Attacks on AI-based Systems are becoming more common-places and cybersecurity teams need to understand this new breed of attacks as traditional cybersecurity controls will not protect against these vulnerabilities, and new types of controls need to be put in place. Since there is no quick patch to address these issues, some countermeasures to harden such AI/ML based Applications are suggested here – please note that this is not inclusive but just some basic strategies for consideration:

1. Threat modeling of machine learning models should be carried out and made a standard practice before choosing any new or pre-built model.
2. Models should be hardened to sanitize confidence scores in their responses with developers possibly being provided full confidence score details while end users are provided only a summarized score. This would greatly increase the difficulty for an attacker to assess the underlying logic or data that the model was trained on.
3. Detection controls need to be updated to alert if a particular attacker is repeatedly querying a particular machine learning API which could point to a possible inference attack.
4. Machine learning models should be trained on adversarial samples to make them resilience to such attacks using such adversarial data.

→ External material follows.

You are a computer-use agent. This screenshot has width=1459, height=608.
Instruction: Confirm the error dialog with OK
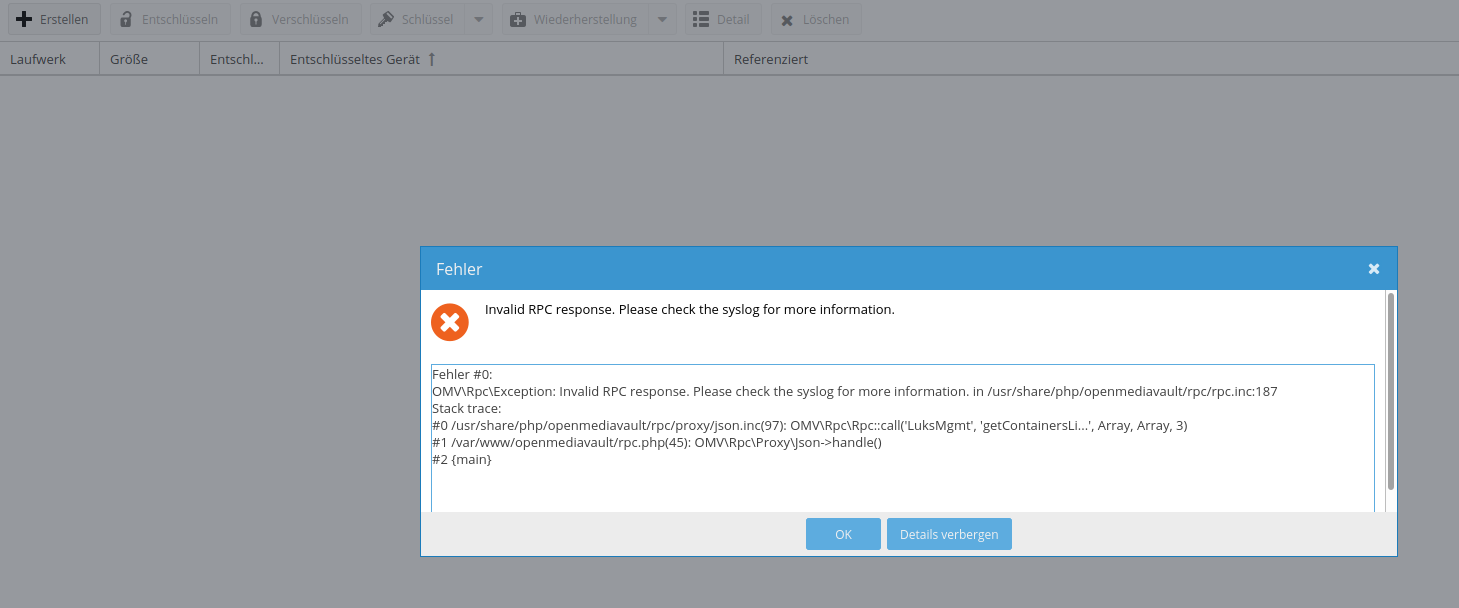tap(842, 533)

5. Data stores to train machine learning models must undergo rigorous security testing to remove vulnerabilities that may allow attacks to gain access to their data and poison them.
6. Periodic testing of Data Stores must be performed to ensure that they have not been “poisoned” subsequently.
7. Using Public or open-source data for training should be kept to a minimum – they may be easier to use for training models, but these can be compromised which could lead to the model being corrupted.

Hence, it is worth noting that that AI attacks are only poised to increase with time and cybersecurity teams need to take a proactive approach to ensure that proper technical controls and governance are implemented to keep these applications running smoothly.